- What you have to do:
Take the line with "772x555 pixels. How" as the first line and the last line of the data as the final one. Write out those lines exactly, and no others.

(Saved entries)

--

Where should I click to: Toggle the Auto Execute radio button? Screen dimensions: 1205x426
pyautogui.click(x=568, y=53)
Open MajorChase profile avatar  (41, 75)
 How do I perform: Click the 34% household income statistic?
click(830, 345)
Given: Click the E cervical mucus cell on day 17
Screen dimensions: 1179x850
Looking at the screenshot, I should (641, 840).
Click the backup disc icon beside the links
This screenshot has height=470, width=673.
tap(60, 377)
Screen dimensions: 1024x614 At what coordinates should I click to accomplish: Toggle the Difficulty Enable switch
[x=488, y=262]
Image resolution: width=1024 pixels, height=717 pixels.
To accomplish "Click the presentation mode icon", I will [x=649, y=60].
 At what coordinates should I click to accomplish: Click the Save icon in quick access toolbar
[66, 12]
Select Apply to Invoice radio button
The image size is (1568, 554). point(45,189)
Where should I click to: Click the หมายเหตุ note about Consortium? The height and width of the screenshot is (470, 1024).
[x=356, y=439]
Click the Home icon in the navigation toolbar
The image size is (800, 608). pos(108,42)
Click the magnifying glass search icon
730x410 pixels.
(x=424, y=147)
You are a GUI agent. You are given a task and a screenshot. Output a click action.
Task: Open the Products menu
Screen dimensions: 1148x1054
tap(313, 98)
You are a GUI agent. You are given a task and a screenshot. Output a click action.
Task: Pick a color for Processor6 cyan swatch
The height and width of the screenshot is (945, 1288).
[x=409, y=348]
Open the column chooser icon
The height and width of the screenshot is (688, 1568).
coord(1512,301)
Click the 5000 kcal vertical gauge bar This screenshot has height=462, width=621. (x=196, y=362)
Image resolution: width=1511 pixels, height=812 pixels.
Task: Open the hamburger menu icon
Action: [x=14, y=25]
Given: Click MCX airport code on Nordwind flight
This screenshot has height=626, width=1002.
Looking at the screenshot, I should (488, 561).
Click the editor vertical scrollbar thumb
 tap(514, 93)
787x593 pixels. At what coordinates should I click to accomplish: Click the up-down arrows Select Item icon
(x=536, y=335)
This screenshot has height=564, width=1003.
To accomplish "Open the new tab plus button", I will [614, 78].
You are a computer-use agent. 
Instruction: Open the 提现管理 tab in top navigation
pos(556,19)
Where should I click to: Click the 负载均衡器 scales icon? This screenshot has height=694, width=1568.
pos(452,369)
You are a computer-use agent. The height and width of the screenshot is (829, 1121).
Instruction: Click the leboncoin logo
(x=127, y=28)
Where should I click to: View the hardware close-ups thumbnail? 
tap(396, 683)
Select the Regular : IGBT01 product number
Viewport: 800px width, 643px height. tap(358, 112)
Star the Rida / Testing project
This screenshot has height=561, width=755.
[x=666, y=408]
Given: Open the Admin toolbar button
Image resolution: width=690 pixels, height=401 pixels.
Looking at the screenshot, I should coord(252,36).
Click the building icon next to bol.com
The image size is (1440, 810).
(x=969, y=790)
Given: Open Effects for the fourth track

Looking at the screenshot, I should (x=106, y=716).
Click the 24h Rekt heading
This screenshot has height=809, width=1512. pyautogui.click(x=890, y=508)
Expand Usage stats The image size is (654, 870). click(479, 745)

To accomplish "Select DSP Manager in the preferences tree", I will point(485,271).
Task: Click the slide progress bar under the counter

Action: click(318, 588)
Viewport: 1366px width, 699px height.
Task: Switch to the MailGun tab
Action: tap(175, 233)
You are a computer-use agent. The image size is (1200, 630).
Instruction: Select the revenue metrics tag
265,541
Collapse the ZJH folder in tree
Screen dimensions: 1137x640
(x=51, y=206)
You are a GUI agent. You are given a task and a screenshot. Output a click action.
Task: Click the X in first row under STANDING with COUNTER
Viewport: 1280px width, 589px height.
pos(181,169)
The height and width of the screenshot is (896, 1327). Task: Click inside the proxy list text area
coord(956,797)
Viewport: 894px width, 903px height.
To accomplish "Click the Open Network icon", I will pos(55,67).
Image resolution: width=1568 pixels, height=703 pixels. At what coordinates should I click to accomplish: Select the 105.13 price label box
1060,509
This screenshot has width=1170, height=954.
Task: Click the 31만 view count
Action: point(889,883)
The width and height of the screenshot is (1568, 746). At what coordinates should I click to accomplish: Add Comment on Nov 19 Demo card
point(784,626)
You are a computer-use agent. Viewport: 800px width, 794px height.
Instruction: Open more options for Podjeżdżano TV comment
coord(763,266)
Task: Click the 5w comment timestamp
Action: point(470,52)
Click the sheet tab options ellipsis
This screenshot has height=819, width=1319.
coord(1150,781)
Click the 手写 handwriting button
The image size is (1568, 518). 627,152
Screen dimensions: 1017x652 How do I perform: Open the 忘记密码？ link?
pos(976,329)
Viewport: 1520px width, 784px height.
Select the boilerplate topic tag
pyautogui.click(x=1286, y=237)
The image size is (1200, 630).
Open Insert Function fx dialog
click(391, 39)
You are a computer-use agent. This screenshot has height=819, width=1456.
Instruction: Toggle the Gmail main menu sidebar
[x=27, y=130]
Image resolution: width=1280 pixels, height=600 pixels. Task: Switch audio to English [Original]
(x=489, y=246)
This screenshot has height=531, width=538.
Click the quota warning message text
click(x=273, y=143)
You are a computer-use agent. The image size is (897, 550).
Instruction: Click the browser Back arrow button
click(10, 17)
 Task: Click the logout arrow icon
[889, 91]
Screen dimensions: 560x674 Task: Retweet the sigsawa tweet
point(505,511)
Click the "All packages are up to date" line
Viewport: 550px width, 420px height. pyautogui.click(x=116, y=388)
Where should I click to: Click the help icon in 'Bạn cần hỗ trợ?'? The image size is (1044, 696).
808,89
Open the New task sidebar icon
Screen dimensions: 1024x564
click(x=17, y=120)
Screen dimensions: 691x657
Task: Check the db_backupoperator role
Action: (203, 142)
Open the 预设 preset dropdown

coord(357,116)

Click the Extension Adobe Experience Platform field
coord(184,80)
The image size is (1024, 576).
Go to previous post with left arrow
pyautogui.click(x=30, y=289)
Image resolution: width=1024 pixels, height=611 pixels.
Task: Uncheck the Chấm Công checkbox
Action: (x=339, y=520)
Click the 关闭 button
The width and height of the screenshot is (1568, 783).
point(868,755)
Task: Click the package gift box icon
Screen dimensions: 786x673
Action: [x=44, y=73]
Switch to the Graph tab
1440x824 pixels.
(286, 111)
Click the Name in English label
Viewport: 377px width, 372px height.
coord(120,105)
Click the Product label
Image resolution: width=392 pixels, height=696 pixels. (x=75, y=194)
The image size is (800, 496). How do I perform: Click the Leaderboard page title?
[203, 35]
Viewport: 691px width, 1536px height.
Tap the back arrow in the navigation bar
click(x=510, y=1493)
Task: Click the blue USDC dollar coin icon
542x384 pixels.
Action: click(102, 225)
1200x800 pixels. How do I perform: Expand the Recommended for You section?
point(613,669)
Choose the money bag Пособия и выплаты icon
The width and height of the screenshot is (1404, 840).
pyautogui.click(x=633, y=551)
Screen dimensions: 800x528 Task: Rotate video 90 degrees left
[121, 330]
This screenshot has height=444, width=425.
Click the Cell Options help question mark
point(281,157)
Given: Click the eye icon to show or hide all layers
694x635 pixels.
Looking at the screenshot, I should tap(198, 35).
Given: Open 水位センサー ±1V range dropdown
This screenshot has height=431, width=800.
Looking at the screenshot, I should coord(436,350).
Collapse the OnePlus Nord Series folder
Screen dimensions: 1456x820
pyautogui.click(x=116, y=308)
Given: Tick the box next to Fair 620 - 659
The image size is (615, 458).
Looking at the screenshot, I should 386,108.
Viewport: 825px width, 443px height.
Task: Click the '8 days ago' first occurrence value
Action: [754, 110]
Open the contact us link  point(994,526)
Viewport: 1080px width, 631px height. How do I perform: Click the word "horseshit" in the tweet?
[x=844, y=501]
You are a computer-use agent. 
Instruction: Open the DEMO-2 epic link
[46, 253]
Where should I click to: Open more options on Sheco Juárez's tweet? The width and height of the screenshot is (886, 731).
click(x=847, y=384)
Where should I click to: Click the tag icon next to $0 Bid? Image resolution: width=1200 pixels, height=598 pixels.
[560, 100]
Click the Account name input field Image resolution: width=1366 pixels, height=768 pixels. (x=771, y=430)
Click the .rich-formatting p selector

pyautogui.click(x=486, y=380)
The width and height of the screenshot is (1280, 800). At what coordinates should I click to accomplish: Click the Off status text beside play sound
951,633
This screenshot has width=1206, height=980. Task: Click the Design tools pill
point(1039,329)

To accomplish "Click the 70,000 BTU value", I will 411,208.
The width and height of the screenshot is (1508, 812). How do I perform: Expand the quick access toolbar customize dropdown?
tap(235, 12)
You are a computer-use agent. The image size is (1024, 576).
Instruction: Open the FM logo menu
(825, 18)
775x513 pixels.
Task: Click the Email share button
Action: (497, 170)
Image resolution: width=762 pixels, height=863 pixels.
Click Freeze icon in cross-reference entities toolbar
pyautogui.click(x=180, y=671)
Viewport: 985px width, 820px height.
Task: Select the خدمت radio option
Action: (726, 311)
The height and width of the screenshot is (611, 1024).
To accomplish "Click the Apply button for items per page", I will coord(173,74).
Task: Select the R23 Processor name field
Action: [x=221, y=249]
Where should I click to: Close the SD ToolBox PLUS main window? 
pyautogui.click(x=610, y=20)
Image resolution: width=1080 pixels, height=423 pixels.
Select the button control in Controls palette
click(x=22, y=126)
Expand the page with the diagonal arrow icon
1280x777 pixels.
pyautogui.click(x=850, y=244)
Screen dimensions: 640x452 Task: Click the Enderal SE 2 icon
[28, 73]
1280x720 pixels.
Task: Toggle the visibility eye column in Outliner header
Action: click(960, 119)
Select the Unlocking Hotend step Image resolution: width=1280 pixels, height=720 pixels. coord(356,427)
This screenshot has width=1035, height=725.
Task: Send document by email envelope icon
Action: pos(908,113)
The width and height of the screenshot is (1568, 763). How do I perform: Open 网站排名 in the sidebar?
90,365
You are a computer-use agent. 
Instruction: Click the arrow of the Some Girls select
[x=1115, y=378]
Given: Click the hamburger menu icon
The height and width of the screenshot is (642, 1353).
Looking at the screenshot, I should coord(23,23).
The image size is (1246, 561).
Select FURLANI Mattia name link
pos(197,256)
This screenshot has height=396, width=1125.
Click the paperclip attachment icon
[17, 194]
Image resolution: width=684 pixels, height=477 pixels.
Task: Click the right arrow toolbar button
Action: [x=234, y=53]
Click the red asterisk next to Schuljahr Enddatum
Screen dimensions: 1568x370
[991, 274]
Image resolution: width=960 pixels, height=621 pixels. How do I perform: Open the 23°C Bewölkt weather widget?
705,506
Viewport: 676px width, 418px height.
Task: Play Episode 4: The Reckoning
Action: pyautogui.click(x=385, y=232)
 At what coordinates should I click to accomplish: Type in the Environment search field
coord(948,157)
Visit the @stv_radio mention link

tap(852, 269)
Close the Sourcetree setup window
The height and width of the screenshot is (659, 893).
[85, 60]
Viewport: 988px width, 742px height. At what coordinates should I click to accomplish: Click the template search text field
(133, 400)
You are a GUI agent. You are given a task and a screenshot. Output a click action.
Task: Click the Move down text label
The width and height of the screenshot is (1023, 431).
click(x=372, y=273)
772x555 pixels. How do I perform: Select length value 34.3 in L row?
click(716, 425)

--

- Your response:
772x555 pixels. How do I perform: Select length value 34.3 in L row?
click(716, 425)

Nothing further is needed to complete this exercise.